Galleguillo argumentó que la legislación local está alineada con tratados internacionales y con el Código Penal, los cuales contemplan restricciones aplicables a la docencia, la medicina y disciplinas afines.
La entidad, que actualmente nuclea a 206 profesionales matriculados, informó sobre la situación a la Federación Argentina de Psicopedagogos para coordinar las implicancias de la restricción en las demás jurisdicciones del país. El organismo técnico fundamentó que ante cualquier solicitud se prioriza la protección integral de los derechos de niños, niñas y adolescentes.
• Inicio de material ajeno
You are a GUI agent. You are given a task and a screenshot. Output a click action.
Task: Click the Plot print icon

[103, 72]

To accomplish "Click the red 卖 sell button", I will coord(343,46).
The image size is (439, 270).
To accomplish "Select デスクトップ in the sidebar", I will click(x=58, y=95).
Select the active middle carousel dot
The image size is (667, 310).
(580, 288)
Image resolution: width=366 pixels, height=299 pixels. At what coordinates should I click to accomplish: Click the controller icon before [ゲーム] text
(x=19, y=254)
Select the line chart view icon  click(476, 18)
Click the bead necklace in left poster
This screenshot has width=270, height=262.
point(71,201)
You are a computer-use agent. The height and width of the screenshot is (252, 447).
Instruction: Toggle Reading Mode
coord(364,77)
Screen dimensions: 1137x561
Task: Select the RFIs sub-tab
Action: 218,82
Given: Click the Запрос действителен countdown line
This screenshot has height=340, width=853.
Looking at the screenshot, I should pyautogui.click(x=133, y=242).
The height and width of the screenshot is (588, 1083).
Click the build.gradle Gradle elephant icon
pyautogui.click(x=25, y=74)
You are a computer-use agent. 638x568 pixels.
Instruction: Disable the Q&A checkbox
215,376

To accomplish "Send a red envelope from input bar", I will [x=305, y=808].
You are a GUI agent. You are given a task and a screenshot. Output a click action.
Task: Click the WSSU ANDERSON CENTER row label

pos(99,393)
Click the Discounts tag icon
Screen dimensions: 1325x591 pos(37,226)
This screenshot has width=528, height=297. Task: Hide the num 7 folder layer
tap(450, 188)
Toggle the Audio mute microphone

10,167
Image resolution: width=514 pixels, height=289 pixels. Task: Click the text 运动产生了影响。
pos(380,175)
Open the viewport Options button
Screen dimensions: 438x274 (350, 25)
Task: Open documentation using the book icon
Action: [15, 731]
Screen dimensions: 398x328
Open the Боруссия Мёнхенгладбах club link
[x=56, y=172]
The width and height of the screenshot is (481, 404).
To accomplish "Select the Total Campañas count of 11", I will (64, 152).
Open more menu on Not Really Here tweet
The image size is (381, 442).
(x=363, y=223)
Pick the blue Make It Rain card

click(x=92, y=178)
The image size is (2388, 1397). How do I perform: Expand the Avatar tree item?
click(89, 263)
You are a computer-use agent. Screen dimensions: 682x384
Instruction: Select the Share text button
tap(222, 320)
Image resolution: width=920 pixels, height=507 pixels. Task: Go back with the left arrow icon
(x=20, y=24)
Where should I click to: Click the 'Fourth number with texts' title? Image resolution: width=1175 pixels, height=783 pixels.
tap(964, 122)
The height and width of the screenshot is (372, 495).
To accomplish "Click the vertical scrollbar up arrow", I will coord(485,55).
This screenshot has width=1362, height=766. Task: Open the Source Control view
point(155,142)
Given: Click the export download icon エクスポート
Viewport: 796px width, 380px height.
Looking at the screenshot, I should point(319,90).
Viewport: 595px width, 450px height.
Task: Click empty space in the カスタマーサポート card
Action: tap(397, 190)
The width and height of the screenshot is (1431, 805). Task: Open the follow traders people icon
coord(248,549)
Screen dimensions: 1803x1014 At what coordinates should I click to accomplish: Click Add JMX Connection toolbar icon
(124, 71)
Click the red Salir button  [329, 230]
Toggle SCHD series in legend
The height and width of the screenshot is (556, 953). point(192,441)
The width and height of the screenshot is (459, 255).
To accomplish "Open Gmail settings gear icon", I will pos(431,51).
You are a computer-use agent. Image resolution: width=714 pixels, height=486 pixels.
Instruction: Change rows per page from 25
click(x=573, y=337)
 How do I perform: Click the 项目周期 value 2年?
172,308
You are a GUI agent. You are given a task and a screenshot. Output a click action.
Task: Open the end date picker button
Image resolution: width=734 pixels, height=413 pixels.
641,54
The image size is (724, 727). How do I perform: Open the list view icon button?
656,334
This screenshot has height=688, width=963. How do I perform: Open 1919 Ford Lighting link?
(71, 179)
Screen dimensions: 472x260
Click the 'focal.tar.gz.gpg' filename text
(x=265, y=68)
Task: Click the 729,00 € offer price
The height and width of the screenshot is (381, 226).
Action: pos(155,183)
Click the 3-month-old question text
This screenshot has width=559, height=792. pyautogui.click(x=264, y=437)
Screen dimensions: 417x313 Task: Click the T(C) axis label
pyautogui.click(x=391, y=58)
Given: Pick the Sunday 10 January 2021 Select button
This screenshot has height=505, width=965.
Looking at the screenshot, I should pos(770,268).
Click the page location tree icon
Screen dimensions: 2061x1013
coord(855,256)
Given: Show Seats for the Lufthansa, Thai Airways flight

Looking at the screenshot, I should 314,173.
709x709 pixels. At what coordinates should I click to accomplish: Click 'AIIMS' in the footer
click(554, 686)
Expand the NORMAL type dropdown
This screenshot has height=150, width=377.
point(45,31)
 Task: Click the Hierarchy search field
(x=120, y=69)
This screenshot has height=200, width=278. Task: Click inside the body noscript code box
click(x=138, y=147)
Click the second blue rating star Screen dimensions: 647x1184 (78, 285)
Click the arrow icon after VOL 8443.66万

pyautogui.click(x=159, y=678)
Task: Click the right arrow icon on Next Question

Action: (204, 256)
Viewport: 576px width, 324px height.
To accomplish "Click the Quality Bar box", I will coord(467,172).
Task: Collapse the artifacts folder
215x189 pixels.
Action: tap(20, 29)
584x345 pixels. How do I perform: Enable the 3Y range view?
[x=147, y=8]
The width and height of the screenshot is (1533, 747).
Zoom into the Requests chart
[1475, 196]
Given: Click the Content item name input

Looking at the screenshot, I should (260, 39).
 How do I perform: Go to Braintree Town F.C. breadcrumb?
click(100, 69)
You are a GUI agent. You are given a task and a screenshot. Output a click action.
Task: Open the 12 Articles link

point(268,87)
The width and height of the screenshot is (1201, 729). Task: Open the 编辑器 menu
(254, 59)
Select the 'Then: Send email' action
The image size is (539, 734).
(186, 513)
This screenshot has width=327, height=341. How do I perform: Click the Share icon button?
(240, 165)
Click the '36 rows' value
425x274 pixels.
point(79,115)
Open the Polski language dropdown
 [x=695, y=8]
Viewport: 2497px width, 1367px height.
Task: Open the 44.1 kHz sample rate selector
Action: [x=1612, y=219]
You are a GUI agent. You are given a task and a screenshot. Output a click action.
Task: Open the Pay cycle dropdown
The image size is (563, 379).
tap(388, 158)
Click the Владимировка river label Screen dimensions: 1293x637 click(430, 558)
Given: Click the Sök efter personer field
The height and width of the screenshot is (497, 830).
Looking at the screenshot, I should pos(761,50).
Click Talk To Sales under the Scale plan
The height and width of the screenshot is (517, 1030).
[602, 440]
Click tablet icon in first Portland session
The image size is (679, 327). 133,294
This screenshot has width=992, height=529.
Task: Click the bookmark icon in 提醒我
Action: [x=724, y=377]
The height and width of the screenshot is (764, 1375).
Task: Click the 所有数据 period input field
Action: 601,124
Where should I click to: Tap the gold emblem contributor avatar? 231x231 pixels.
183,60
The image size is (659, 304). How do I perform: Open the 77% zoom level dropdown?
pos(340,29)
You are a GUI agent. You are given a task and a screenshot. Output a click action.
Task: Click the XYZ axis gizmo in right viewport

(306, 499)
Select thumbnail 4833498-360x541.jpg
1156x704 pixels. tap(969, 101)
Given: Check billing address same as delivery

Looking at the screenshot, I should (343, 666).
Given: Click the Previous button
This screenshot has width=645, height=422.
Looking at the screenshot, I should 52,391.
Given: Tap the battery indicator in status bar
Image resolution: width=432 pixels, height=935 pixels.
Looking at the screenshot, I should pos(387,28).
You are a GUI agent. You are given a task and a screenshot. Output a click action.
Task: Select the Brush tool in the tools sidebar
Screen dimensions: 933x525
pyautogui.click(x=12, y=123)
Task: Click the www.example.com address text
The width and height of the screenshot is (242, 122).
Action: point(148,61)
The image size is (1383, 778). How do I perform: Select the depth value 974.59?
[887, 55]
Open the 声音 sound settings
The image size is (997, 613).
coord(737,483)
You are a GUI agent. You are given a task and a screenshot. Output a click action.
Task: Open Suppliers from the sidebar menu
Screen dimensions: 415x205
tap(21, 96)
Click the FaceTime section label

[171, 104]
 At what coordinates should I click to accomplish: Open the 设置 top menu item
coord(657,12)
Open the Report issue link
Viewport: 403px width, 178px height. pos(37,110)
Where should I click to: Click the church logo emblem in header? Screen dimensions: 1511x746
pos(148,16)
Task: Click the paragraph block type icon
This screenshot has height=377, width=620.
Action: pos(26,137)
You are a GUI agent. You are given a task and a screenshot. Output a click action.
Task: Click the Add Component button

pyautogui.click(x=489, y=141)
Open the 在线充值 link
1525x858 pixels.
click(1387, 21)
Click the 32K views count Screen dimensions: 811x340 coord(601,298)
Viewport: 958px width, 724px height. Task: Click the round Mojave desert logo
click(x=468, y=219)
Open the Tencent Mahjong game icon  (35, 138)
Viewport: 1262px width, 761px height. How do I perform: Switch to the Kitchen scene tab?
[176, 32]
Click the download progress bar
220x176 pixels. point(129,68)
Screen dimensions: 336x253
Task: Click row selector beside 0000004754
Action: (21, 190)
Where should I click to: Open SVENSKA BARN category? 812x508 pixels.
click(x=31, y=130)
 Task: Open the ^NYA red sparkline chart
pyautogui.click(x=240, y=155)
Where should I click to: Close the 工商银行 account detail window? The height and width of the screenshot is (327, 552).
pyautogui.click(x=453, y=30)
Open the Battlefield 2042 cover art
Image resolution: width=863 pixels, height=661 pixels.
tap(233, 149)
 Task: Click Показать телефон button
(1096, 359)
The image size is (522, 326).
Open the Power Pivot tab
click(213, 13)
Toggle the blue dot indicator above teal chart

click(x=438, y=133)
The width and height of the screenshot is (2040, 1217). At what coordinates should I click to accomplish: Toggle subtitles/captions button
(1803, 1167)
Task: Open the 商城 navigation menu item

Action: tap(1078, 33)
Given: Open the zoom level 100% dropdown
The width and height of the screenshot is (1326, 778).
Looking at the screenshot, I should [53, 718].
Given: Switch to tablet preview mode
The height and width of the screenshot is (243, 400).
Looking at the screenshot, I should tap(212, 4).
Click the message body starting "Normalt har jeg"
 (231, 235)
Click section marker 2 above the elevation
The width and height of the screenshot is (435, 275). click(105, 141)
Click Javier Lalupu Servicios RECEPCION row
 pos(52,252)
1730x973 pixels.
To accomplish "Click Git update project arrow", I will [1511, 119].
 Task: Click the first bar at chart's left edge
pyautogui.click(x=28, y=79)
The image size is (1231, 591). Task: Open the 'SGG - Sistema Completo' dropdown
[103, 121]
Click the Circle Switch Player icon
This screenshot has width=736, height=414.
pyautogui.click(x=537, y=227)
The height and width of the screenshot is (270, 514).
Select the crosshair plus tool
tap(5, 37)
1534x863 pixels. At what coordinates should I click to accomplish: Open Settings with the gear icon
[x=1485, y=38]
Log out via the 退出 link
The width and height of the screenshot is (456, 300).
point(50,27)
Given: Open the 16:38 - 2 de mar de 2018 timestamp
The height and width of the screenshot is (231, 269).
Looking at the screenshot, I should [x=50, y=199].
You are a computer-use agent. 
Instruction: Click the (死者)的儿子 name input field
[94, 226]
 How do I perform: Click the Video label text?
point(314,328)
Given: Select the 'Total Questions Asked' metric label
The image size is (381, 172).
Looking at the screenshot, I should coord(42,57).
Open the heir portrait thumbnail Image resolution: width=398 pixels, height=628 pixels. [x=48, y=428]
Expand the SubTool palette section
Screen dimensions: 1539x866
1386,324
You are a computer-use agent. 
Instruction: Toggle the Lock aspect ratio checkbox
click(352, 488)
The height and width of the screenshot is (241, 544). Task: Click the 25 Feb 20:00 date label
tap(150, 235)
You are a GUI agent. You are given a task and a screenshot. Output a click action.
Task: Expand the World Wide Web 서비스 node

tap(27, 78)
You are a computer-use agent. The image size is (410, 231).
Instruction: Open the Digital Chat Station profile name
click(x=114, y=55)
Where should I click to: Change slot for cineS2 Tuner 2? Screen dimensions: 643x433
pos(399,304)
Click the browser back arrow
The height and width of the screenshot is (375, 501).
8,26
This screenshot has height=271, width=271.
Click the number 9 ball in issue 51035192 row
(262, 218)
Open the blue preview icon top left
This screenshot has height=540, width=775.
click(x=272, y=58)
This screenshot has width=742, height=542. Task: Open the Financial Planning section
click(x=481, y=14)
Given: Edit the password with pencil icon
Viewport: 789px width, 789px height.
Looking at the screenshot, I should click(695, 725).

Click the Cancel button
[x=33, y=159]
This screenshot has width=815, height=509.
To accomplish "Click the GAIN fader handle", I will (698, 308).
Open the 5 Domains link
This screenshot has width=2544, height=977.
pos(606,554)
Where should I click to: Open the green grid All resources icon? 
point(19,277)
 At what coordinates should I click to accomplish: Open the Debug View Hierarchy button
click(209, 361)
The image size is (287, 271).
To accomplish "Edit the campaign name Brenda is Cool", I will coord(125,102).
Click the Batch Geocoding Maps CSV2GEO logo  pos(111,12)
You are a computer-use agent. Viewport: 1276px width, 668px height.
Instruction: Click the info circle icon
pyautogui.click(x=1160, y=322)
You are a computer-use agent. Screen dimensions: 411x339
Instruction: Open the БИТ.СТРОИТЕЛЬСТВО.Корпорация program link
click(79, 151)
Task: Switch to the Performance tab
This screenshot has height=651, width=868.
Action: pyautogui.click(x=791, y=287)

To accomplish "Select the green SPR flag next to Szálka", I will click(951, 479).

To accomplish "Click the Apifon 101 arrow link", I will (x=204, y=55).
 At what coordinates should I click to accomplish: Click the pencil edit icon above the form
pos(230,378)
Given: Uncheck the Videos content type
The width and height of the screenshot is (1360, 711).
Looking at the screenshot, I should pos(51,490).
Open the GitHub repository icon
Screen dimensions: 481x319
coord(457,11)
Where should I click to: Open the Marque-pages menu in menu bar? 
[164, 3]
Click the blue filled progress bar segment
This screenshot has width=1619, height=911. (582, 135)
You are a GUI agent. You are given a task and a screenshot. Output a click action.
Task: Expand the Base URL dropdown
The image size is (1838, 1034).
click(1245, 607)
La postura de las autoridades penitenciarias
La jefa del Servicio Penitenciario Provincial, Analía Tello, participó de la presentación del logro académico del interno, quien obtuvo un ocho en su examen final en la Universidad Nacional de La Rioja (UNLaR).
Las autoridades difundieron una fotografía institucional junto al residente donde destacaron el valor de la educación superior pública como herramienta de transformación social en espacios de privación de la libertad.
La difusión del acontecimiento provocó reacciones negativas en plataformas digitales por parte de usuarios y referentes sociales. Los cuestionamientos se centraron en la decisión estatal de otorgar reconocimiento público al logro de un ciudadano condenado por delitos contra la integridad sexual de una menor, omitiendo el impacto de la comunicación en las víctimas. Debido a las críticas recibidas, la institución carcelaria optó por desactivar las interacciones en sus cuentas oficiales de redes sociales.
Antecedentes del dictamen judicial
El dictamen emitido por el tribunal de la Cámara Tercera en lo Criminal y Correccional de la Primera Circunscripción Judicial determinó la culpabilidad de Pereyra Fincatti por hechos cometidos entre 2017 y 2018. El tribunal, integrado por los magistrados Sara Alicia López Douglas, Karina Daniela Cabral y Jorge Gamal Abdel Chamía, comprobó que el condenado ejercía como profesor de clases de apoyo de la víctima, quien tenía 8 años al momento de los incidentes.
De acuerdo con el expediente del Superior Tribunal de Justicia, el imputado utilizaba su rol pedagógico y dinámicas de juegos para consumar los abusos en su domicilio particular.
El debate posterior a la inhabilitación profesional plantea interrogantes sobre los límites de las políticas de reinserción social frente a la seguridad comunitaria. Los esquemas vigentes de educación en cárceles aseguran el acceso al aprendizaje, pero la regulación de las prácticas laborales vinculadas al cuidado infantil abre una discusión técnica sin resolución uniforme en el mediano plazo. ¿Lograrán coexistir los programas de educación en contextos de encierro con las demandas de protección de las leyes de ejercicio profesional vigentes?